3- Are you confident that the program provides equal access to international education opportunities both for Americans and Moroccans across the socioeconomic spectrum and helps bridge the gap in fields like science and technology mainly for women ?

The Commission upholds the highest standards of excellence, transparency, and ethics in its operating procedures and selection process. We are committed to the values of the Fulbright program including diversity, equity, inclusion, and accessibility. Fulbright defines diversity as: “opportunities open to people regardless of their race, color, national origin, sex, age, religion, geographic location, socio-economic status, or disability.” MACECE therefore seeks to recruit a diverse and talented group of applicants for our programs. We value applications coming from underrepresented groups, disciplines, and regions of Morocco and the United States and we certainly value applications from women in the STEM fields.

In supporting these important values and upholding objectivity and an equal playing field, MACECE’s selection committees abide by precepts of inclusion, consistency, avoidance of conflicts of interest, transparency, nondiscrimination, and confidentiality.

We have many current and past examples of Fulbright women and men in all disciplines including STEM.

We have Moroccan master’s and doctoral students in the US currently studying and researching in the fields of Fintech and Data Analytics, Animal Genetics, Molecular Biology, Environmental Sciences, Robotics and Artificial Intelligence, Geochemistry, Sustainable Agriculture, Solar Energy, and many others. Right now, one of our grantees is studying agribusiness at Texas A&M. When she graduates, she will do post-academic training as a marketing specialist at a dairy business where she will be performing milk price forecasting and economic analyses.

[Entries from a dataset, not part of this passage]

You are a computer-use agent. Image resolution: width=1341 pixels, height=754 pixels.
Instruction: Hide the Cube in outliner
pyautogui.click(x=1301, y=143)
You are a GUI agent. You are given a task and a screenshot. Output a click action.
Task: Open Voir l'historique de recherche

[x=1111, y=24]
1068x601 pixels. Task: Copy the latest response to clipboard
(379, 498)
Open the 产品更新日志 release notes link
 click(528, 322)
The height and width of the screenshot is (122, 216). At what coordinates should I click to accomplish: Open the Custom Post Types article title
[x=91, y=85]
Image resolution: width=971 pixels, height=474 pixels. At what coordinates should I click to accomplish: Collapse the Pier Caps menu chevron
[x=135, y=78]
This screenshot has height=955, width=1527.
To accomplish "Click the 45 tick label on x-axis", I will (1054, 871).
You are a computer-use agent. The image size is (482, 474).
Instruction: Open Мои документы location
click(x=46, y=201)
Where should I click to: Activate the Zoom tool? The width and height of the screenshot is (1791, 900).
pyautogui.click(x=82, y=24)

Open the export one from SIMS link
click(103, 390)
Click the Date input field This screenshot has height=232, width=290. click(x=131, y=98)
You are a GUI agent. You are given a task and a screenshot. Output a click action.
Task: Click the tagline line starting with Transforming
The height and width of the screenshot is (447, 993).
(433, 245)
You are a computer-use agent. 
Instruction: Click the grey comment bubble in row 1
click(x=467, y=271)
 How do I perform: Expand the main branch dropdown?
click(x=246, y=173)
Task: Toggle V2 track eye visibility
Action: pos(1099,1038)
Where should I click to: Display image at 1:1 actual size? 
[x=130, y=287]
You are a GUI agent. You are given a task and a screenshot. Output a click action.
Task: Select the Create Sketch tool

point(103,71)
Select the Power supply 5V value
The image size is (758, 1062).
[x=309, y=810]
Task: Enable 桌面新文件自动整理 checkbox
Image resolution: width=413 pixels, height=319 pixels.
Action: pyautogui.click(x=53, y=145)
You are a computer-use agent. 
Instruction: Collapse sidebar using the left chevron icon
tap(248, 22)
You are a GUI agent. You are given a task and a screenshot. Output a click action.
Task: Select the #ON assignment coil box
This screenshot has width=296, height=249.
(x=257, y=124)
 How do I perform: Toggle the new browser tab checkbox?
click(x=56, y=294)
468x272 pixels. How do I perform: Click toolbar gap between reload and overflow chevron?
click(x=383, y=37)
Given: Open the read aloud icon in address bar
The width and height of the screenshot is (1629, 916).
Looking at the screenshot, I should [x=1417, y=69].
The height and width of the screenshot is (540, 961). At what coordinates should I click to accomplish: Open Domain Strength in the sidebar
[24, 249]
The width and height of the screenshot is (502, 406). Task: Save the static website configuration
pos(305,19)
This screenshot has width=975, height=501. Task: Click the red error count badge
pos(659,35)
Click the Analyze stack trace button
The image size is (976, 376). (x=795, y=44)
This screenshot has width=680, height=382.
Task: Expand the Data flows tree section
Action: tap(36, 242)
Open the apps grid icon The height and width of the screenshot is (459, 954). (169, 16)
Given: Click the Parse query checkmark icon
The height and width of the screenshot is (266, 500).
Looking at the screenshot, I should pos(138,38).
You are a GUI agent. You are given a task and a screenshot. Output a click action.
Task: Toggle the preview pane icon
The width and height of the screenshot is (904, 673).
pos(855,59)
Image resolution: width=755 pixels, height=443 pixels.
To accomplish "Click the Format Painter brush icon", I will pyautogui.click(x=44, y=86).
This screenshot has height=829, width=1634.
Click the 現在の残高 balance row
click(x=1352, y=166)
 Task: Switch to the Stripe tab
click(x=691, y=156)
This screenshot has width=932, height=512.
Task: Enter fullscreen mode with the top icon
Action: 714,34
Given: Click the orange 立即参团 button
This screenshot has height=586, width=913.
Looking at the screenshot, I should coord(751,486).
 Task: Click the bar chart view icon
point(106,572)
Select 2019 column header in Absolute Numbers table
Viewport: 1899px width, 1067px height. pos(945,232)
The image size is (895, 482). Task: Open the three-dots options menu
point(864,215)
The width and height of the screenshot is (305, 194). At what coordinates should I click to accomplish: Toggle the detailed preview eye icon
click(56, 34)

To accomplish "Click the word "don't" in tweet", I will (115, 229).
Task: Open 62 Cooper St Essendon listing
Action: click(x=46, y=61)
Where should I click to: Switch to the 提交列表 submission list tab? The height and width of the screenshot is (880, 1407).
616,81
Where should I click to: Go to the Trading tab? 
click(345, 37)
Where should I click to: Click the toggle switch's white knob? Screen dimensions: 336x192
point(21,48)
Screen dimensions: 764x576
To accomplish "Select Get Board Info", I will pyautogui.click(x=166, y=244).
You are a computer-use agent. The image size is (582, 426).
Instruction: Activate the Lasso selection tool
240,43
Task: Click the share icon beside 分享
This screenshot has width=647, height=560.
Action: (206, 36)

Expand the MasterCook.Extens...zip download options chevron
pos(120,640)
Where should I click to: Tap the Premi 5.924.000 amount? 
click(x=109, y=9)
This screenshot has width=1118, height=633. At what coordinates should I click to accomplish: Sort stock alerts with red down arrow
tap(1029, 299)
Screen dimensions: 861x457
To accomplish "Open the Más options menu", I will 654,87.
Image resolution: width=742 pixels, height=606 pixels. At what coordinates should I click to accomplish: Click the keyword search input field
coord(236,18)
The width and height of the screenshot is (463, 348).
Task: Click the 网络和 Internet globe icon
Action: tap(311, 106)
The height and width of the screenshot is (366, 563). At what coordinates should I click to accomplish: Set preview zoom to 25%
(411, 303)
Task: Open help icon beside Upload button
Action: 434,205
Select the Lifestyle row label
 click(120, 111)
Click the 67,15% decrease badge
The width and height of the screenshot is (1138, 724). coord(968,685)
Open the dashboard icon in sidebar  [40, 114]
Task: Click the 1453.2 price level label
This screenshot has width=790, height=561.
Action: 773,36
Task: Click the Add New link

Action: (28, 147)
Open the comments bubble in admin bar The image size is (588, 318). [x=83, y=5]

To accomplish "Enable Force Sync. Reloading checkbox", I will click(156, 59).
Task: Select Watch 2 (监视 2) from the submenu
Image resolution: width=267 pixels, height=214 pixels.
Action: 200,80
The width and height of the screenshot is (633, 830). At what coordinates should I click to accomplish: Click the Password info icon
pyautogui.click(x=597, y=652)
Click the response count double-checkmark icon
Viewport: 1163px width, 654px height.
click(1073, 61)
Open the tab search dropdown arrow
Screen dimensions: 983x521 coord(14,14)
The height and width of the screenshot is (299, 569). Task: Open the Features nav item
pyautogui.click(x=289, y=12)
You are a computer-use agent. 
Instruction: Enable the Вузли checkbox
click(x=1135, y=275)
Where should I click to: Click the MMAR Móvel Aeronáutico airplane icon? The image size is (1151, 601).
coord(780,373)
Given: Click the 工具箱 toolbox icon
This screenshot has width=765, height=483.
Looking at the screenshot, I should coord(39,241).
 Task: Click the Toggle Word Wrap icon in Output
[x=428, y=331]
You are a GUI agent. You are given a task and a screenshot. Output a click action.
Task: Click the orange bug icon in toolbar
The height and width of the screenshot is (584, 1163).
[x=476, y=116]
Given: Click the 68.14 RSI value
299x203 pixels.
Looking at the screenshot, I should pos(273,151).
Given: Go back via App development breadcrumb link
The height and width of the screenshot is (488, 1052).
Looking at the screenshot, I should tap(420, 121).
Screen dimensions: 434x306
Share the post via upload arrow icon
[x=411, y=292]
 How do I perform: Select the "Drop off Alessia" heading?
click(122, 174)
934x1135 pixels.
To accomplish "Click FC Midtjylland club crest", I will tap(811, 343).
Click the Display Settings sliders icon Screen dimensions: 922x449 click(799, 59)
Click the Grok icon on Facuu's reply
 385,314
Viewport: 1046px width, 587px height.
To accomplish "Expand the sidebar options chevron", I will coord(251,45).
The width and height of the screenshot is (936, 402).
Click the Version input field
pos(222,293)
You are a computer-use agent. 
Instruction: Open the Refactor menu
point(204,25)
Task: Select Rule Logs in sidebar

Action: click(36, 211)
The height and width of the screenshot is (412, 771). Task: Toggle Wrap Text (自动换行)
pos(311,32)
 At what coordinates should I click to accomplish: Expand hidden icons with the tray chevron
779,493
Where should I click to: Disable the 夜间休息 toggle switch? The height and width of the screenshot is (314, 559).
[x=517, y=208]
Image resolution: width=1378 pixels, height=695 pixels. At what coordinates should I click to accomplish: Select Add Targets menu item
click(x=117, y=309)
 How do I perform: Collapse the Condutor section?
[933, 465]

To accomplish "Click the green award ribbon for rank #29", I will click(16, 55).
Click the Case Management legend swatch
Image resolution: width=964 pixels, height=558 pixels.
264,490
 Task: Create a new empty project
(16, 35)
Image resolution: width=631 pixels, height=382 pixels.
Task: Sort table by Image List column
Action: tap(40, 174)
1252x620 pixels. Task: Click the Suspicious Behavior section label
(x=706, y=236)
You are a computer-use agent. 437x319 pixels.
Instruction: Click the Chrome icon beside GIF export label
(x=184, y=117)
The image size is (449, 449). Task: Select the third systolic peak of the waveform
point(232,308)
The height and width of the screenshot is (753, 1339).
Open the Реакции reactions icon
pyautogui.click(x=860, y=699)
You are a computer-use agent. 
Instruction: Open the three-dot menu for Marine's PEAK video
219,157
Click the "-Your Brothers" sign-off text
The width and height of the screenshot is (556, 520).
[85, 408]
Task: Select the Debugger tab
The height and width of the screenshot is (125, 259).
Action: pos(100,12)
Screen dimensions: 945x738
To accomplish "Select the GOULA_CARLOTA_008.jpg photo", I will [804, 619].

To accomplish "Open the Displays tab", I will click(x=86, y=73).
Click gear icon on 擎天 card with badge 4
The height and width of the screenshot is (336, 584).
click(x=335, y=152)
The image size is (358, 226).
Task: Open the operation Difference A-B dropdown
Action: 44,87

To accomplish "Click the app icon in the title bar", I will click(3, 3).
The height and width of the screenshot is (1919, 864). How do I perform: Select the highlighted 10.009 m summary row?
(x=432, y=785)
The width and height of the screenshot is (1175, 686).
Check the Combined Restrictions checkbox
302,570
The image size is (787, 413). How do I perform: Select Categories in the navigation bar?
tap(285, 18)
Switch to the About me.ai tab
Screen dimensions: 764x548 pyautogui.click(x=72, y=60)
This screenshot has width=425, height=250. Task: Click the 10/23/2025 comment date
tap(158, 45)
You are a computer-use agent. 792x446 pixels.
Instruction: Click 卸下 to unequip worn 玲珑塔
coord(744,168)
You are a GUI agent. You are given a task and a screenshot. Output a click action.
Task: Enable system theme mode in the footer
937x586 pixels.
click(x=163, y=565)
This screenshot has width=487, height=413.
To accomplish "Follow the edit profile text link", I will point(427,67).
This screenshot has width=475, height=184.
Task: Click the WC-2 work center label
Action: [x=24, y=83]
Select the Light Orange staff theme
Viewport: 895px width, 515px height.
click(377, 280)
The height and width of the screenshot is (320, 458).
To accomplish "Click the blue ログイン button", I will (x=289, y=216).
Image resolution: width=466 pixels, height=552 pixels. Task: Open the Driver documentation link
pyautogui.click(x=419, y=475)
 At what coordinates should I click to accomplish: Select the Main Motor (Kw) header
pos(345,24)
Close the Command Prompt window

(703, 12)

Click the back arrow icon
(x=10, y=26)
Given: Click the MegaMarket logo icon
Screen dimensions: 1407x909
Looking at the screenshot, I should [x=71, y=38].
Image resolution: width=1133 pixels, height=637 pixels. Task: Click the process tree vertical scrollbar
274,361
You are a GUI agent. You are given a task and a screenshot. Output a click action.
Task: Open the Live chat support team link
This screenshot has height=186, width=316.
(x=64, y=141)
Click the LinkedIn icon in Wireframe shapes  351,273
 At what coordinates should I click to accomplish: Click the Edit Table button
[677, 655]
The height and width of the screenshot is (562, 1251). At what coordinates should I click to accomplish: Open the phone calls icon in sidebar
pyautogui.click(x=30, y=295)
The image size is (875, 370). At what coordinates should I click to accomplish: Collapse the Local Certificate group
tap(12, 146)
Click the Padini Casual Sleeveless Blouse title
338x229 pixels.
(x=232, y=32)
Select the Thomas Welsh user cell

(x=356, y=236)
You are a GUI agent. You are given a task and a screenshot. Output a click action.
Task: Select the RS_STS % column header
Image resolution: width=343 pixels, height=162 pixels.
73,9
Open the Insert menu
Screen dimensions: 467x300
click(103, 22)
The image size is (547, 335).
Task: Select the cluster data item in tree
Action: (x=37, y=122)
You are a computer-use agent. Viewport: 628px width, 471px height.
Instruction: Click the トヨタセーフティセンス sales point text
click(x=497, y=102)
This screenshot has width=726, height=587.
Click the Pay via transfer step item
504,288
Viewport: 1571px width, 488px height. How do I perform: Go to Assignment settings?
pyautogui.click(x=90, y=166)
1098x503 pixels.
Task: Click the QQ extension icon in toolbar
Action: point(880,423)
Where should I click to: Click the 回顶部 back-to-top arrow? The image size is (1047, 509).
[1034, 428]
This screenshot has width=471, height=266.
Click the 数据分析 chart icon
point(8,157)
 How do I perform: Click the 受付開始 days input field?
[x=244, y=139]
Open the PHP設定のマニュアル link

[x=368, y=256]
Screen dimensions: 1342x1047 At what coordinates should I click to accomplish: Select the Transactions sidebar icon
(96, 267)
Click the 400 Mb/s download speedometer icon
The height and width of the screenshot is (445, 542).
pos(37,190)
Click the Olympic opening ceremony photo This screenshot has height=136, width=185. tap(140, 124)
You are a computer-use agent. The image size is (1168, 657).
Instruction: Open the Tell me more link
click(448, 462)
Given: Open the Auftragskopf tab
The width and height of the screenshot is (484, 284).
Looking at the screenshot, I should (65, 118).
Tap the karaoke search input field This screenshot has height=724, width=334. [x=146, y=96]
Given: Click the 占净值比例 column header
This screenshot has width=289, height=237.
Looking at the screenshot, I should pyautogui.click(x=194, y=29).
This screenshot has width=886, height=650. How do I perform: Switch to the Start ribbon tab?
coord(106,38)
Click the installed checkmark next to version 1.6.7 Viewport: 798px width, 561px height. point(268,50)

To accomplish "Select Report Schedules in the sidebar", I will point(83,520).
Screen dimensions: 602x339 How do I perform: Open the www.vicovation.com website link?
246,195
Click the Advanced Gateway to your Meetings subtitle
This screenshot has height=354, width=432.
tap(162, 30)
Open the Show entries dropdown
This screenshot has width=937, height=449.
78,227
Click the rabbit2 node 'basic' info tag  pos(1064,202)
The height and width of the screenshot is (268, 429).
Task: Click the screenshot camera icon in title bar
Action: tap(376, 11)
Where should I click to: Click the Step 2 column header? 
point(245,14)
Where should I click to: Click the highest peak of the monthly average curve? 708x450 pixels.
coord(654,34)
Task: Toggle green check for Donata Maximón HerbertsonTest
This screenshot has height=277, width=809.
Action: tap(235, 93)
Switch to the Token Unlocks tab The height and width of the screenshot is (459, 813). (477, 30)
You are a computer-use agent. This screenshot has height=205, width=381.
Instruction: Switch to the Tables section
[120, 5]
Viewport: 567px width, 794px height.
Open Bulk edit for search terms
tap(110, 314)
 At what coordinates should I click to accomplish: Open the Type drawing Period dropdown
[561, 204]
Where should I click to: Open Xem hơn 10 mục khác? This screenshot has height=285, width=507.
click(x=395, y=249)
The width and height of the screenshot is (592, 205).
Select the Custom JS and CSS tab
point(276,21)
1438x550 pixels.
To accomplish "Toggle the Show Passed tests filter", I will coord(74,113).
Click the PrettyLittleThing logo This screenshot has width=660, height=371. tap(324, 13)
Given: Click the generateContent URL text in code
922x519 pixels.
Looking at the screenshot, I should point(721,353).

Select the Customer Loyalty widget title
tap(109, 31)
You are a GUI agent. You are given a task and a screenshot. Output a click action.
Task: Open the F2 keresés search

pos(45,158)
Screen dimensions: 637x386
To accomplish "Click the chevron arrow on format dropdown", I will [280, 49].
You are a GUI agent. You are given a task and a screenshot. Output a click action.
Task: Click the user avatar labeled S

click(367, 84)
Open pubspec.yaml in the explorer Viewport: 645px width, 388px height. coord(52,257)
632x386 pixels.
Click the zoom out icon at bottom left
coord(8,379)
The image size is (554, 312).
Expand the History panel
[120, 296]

We have a doctoral student at the Aphasia Research Center at the University of Maryland College Park. She is working at the intersection of communication sciences and disorders (i.e., aphasia) and neurolinguistics. We have a PhD student from the United States who is working with the Pasteur Institute in Casablanca on investigating the evolutionary divergence of widespread African snake species.

We have another American researcher who was studying water management in the Draa Valley and how oasis farmers navigate water shortages. These are just some examples of our support for grants in the STEM fields (among others). In summary, the Commission remains enthusiastic in supporting a diverse array of fields, research topics and applicants.